_DOCUMENT TEXT_
● ● ●

There are a lot of shitty jobs that very few people would be willing to do if it weren’t for the paycheck. I don’t know anyone that enjoys breaking up fatbergs in sewers, or changing bed pans in nursing homes, or cleaning out abscessed wounds so foul that you’d instantly vomit if you didn’t have half a bottle of peppermint oil saturating your mask.
I have yet to meet a roofer that enjoys roofing during the summer. Or landscapers that enjoy clearing out poison ivy or poison oak. You think the people that clean up road kill are doing it just for the love of the game?
I’m sure there are people that exist that do enjoy these jobs, but the demand for them is much higher than the number of people who would be willing to do it without compensation. Yet all these jobs are important. You aren’t going to convince me that maintaining a sewage system is a waste of resources. Or that we should allow wounds to fester if they’re too icky. Or that we shouldn’t care about removing rotting animal corpses.
This reads as someone that has never done a bit of physical labor in their entire life and just wants their Linux to be left alone.
I’m not a moneyologist, but I think that’s describing market economy rather than capitalism. ME is older and can solve some things that capitalism doesn’t.
In the ‘garbage / sewage’ scenario, you might be willing to do those things (ie not forced) in exchange for something else consider more valuable to you. No ownership is required for that.
I’ll play
Garbage collection
I dont get it
Garbage collection is a job nobody will volunteer for. It’s heavy, dirty, stinky work.
People typically do it because they don’t have another choice
You think people will happily volunteer for things like that before the streets become one stinking heap?bNoy happening.
Well yeah that’s why it’s often a government service, and the romans had garbage collection two thousand years before capitalism so idk, i guess i dont get the point of what people are trying to say here
People here think we don’t need a government to collect trash, communities will do that themselves, with magic!

● ● ●

_DATASET_
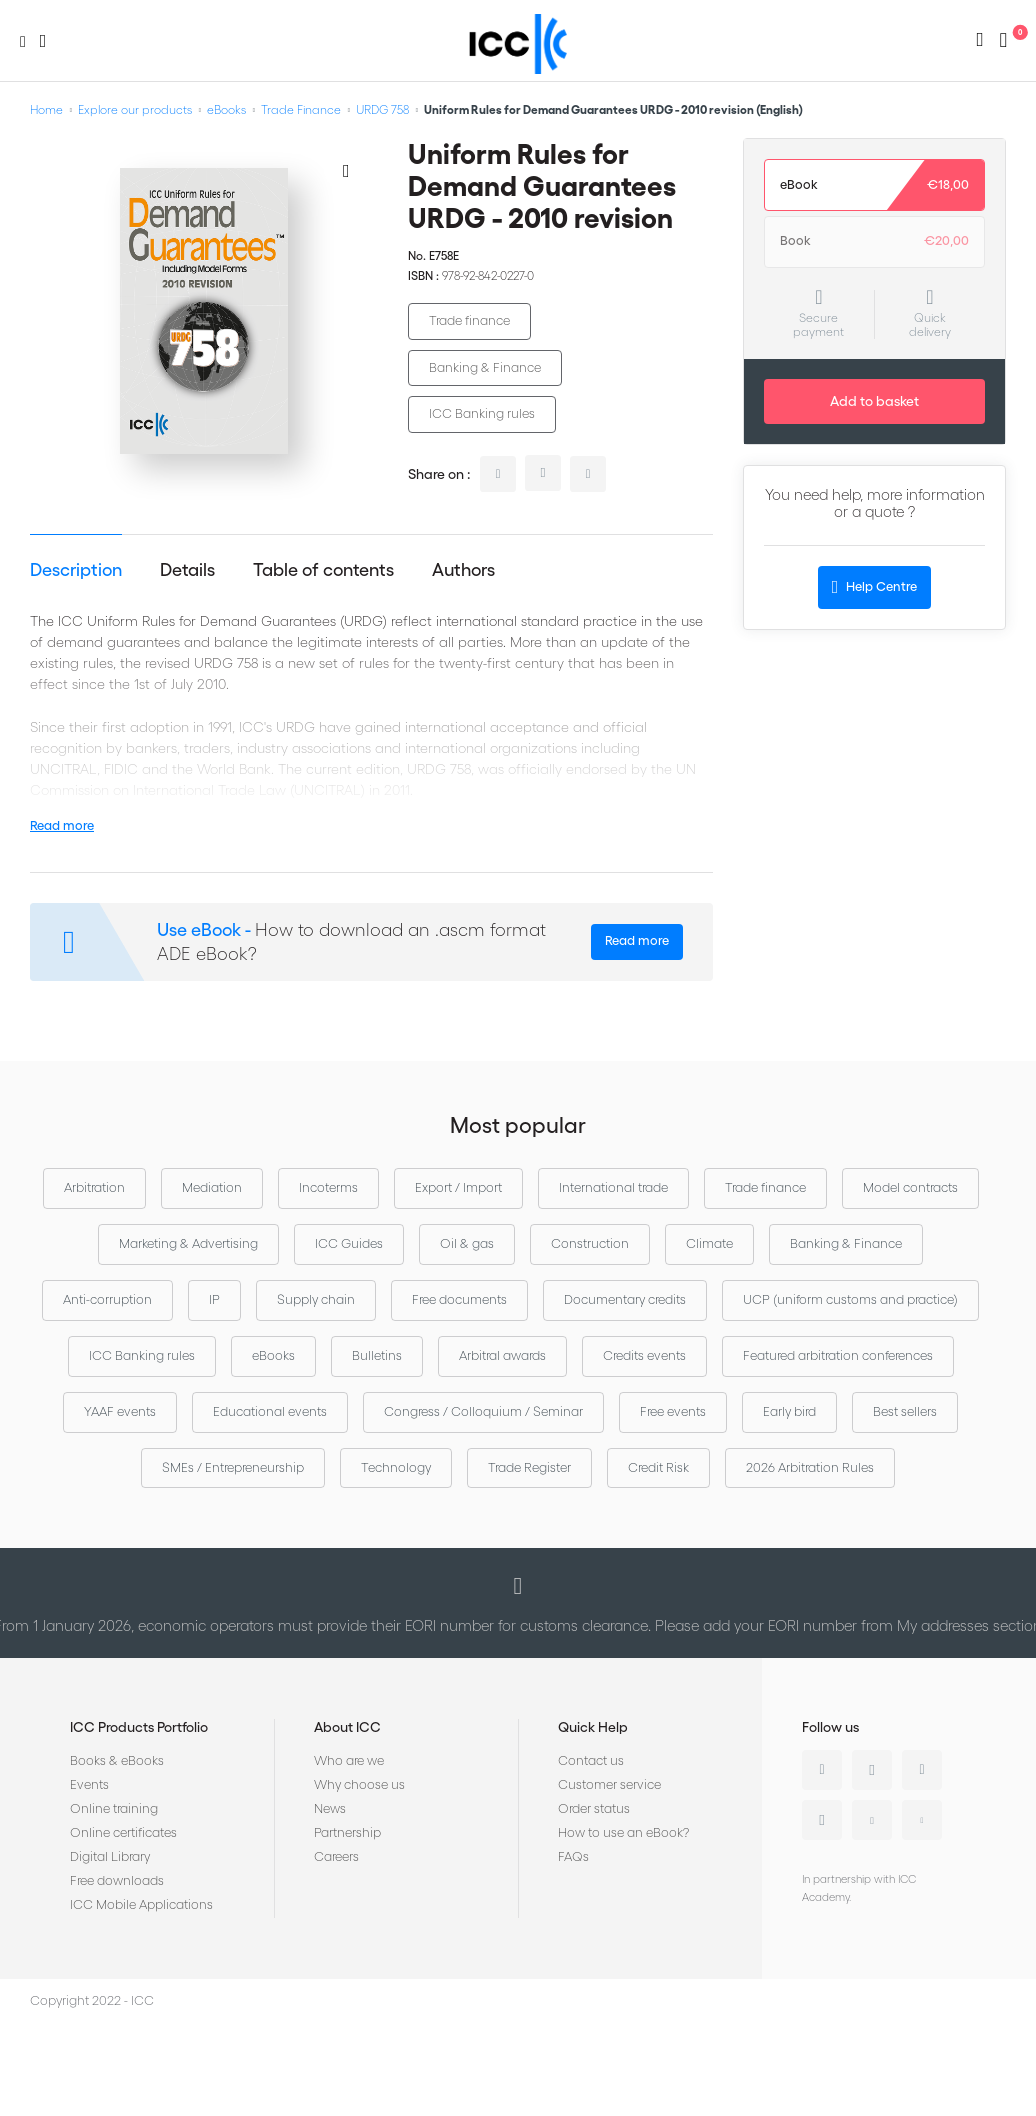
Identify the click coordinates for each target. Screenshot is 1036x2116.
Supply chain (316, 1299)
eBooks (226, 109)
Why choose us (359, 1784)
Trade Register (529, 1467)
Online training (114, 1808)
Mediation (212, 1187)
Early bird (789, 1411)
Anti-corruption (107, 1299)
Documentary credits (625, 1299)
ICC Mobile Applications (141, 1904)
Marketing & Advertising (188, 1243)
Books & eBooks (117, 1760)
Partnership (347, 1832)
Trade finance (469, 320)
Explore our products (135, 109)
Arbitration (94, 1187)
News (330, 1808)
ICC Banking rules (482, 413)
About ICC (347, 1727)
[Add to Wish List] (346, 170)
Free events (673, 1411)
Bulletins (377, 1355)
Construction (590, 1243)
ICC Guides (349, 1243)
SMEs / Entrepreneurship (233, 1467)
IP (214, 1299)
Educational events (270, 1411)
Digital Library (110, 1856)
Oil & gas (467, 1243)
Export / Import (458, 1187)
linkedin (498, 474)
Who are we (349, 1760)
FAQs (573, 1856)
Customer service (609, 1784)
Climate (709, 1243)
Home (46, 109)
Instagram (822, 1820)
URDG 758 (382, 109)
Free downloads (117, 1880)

● ● ●

_TO DO_
- 1) Answer these questions using the discussion about unpleasant jobs:
(a) During which season does the writer say roofers do not enjoy roofing?
(b) Who had garbage collection two thousand years before capitalism?
(c) Which economic system does one commenter call older than capitalism?
- 2) List every unpleasant task given as an example in the first two paragraphs of the discussion about unpleasant jobs.
- 3) Reproduce everything in the discussion about unpleasant jobs from "This reads as" down to "stinking heap?bNoy happening.".
The records play no part in what follows.

_ANSWERS_
- 1)
(a) Summer
(b) The Romans
(c) Market economy

- 2)
- Breaking up fatbergs in sewers
- Changing bed pans in nursing homes
- Cleaning out abscessed wounds
- Roofing during the summer
- Clearing out poison ivy or poison oak
- Cleaning up road kill

- 3)
This reads as someone that has never done a bit of physical labor in their entire life and just wants their Linux to be left alone.
I’m not a moneyologist, but I think that’s describing market economy rather than capitalism. ME is older and can solve some things that capitalism doesn’t.
In the ‘garbage / sewage’ scenario, you might be willing to do those things (ie not forced) in exchange for something else consider more valuable to you. No ownership is required for that.
I’ll play
Garbage collection
I dont get it
Garbage collection is a job nobody will volunteer for. It’s heavy, dirty, stinky work.
People typically do it because they don’t have another choice
You think people will happily volunteer for things like that before the streets become one stinking heap?bNoy happening.